## Exercise
Transcribe the passage on the Newark Bay skeleton between "Consider the aforementioned" and "associated with leprosy.", inclusive.

## Document segment
Consider the aforementioned skeleton of a teenage male, found when erosion revealed a Norse Christian cemetery at Newark Bay on South Ronaldsay (one of the Orkney Islands). Radiocarbon dating can place the burial somewhere between 1218 and 1370, and DNA analysis demonstrates the presence of M. leprae. The team that found this genetic signature was primarily concerned with the scientific techniques used, the hypothetical evolution of the bacterium over time, and the burial practices associated with leprosy.
But this particular body produces its particular knowledge. To judge from the remains, “the disease is of long standing and must have been contracted in early childhood” (Taylor et al., 1136). The skeleton, especially the skull, indicates the damage done in a medical sense (“The bone has been destroyed…”), but also in the changes wrought to his appearance (“the profile has been greatly reduced”). A sizable lesion has penetrated through the hard palate all the way into the nasal cavity, possibly affecting breathing, speaking, and eating. This would also have been an omnipresent reminder of his illness, as would the several teeth he had probably lost (1135).

## Dataset extract
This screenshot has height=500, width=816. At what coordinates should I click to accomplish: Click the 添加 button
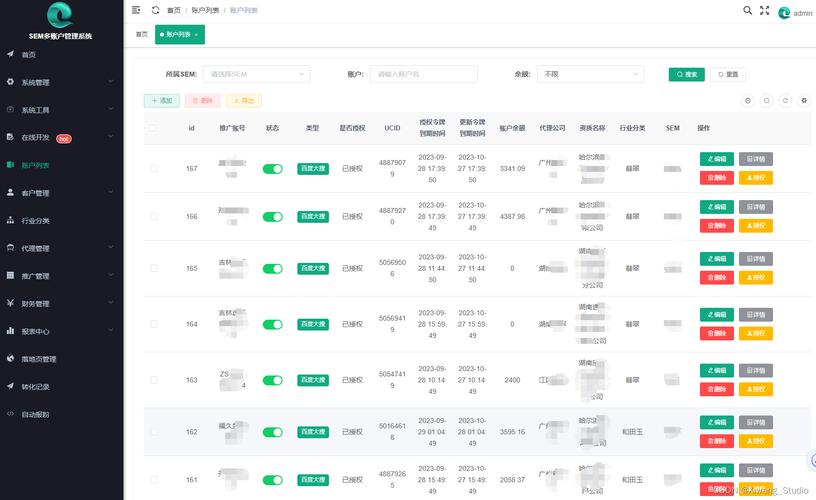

## Finished exercise
Consider the aforementioned skeleton of a teenage male, found when erosion revealed a Norse Christian cemetery at Newark Bay on South Ronaldsay (one of the Orkney Islands). Radiocarbon dating can place the burial somewhere between 1218 and 1370, and DNA analysis demonstrates the presence of M. leprae. The team that found this genetic signature was primarily concerned with the scientific techniques used, the hypothetical evolution of the bacterium over time, and the burial practices associated with leprosy.